Dès lors, le calcul opéré par la SAS SBMTP n'est ni justifié par les pièces produites ni pertinent, le préjudice ne résidant pas comme elle le prétend dans son chiffre d'affaires perdu mais dans la marge dont elle a été privée. A cet égard, il est désormais acquis que la carence argumentative et probatoire de la SAS SBMTP ainsi que l'absence de toute critique à leur endroit commandent de ne prendre en considération que les éléments chiffrés reconnus par la SAS Bell France (ses pièces 9 et 31 à 40) ainsi que, faute du moindre document l'étayant produit par la SAS SBMTP, son estimation de la marge sur coûts variables à hauteur de 30 %.
Au regard de ces derniers et des calculs exacts et non critiqués de la SAS Bell France qui sont récapitulés dans sa pièce 37 et que la Cour adopte, le préjudice subi par la SAS SBMTP, duquel doit être soustraite la totalité de la marge perçue postérieurement à la rupture des relations, atteint la somme de 6 858,37 euros (marge annuelle moyenne de 12 780,81 euros pour les ventes et les interventions techniques et de 935,94 euros pour les pièces détachées, soit un total de 13 716,75 euros, déduction faite des sommes perçues postérieurement à la rupture).

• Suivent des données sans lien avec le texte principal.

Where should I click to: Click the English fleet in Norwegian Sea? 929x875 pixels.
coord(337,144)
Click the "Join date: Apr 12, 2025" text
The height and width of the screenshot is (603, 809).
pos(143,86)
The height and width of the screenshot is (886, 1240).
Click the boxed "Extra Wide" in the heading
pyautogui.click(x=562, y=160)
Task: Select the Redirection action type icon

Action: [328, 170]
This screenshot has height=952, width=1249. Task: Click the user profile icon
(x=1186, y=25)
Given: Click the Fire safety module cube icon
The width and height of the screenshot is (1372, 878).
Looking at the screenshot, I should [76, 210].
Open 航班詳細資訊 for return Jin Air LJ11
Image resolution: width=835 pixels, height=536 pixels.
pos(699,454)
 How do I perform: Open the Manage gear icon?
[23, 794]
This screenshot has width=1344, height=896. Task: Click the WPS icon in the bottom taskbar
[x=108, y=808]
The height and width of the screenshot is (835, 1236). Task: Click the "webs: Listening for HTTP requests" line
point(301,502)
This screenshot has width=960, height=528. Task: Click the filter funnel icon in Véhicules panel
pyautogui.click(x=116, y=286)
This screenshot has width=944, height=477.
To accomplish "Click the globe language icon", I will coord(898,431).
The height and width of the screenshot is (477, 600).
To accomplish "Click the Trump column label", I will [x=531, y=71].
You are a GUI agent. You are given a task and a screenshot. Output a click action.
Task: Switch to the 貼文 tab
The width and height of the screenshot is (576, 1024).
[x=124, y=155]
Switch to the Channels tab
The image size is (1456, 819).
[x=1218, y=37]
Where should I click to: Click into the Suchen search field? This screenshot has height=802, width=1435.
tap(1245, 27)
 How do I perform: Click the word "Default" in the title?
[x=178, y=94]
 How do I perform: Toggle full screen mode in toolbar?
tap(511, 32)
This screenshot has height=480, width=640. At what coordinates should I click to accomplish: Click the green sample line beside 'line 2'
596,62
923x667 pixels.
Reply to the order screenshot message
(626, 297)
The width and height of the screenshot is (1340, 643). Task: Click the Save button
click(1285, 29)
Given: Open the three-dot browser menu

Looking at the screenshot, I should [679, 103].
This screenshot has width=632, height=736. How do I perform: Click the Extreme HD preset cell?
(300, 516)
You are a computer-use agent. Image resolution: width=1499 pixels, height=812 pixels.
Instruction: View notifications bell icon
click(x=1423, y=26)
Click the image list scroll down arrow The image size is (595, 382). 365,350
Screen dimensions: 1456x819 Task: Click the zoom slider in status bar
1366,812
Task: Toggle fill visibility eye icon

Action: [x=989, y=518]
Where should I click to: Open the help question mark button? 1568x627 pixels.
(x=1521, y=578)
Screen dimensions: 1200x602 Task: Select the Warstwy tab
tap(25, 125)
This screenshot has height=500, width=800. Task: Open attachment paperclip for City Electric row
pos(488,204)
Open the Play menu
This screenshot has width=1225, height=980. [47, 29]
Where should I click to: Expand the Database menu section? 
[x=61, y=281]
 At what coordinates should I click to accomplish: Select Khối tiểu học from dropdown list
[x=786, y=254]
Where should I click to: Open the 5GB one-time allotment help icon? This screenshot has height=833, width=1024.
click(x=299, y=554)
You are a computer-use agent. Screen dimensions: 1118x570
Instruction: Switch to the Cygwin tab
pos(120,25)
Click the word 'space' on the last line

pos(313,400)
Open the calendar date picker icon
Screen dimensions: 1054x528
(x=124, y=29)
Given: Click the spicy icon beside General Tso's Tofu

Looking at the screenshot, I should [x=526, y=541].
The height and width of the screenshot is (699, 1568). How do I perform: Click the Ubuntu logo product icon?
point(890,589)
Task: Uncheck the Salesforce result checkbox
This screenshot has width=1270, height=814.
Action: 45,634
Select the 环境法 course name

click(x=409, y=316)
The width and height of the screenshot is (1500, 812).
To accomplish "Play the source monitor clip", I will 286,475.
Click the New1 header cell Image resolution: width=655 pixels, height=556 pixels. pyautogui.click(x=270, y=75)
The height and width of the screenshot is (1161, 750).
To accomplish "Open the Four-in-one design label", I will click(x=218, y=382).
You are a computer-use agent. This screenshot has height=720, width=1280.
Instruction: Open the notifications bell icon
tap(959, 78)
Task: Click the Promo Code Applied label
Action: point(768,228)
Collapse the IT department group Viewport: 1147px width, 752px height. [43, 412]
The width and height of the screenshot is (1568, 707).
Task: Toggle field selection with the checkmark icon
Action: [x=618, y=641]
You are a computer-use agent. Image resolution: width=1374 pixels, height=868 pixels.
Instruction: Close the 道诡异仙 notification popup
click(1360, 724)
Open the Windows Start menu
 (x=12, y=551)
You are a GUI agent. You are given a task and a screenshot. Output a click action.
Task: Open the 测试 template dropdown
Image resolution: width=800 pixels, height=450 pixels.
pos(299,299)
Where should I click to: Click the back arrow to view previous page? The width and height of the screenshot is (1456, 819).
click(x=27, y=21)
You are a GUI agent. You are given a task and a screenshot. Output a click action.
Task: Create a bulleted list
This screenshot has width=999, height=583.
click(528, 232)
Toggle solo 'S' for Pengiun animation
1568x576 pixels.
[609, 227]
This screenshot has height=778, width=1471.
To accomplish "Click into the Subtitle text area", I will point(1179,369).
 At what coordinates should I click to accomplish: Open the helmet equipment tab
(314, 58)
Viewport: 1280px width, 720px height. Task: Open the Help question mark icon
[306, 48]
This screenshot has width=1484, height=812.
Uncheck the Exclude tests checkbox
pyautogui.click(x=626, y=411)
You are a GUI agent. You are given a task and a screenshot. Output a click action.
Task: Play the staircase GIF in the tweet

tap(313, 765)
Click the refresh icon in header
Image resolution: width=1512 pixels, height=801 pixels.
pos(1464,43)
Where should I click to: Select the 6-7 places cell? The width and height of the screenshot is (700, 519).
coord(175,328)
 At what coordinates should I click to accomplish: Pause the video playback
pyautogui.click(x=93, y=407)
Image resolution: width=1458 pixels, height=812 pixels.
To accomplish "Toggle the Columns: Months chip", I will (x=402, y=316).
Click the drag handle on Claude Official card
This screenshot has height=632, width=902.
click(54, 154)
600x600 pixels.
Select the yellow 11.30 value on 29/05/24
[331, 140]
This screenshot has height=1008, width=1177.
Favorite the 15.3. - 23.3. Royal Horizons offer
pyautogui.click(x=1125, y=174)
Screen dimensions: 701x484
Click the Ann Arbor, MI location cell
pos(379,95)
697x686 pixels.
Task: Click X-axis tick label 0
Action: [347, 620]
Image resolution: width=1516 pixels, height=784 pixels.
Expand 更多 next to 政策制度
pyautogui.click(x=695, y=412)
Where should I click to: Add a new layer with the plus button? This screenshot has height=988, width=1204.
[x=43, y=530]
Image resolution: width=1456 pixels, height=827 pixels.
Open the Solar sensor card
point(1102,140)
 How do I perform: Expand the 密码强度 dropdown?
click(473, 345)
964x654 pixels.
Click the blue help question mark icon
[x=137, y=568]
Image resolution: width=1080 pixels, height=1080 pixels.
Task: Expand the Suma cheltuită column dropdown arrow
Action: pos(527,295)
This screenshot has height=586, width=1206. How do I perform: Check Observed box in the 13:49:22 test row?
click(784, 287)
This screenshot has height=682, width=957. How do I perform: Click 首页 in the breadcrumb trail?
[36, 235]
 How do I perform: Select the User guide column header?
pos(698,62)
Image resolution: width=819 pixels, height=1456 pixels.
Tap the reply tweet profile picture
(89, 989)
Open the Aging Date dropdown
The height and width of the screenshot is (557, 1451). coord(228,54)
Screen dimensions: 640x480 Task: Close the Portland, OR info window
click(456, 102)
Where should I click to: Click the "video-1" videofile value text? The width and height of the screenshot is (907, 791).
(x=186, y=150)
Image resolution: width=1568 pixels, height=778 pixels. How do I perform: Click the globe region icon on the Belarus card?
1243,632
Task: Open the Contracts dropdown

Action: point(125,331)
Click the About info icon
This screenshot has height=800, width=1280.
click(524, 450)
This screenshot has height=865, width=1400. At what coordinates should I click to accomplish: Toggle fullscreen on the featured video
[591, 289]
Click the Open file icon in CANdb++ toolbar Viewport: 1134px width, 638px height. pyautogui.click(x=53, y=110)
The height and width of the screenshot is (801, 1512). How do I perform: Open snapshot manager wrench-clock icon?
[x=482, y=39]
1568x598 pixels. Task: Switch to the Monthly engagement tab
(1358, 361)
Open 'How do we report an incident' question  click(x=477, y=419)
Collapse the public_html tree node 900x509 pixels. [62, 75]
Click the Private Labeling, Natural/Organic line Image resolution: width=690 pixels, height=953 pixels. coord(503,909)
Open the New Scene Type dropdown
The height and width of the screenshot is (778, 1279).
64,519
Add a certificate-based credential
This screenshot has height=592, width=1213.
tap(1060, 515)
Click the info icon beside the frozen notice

Le jugement entrepris sera en conséquence infirmé en ce qu'il a rejeté la demande de la SAS SBMTP et la SAS Bell France sera condamnée à lui payer la somme de 6 858,37 euros en réparation intégrale de son préjudice causé par la rupture brutale des relations commerciales.
2°) Sur les frais irrépétibles et les dépens
Le jugement entrepris sera infirmé en ses dispositions relatives aux frais irrépétibles et aux dépens. La Cour constate néanmoins que la SAS SBMTP ne forme aucune demande au titre de ces derniers et que sa demande au titre de l'exécution provisoire de l'arrêt est juridiquement sans objet.
Succombant, la SAS Bell France, dont la demande au titre des frais irrépétibles sera rejetée, sera condamnée à supporter les entiers dépens d'appel ainsi qu'à payer à la SAS SBMTP la somme de 3 000 euros en application de l'article 700 du code de procédure civile.
PAR CES MOTIFS
La cour, statuant par arrêt contradictoire mis à la disposition des parties au greffe,
Infirme le jugement entrepris en toutes ses dispositions soumises à la Cour ;
Statuant à nouveau des chefs infirmés,
Condamne la SAS Bell France à payer à la SAS SBMTP, prise en la personne de ses liquidateurs judiciaires, la somme de 6 858,37 euros en réparation intégrale du préjudice causé par la rupture brutale de leurs relations commerciales établies ;
Y ajoutant,
Rejette la demande de la SAS Bell France au titre des frais irrépétibles ;
Condamne la SAS Bell France à payer à la SAS SBMTP, prise en la personne de ses liquidateurs judiciaires, la somme de 3 000 euros en application de l'article 700 du code de procédure civile ;
Condamne la SAS Bell France à supporter les entiers dépens d'appel.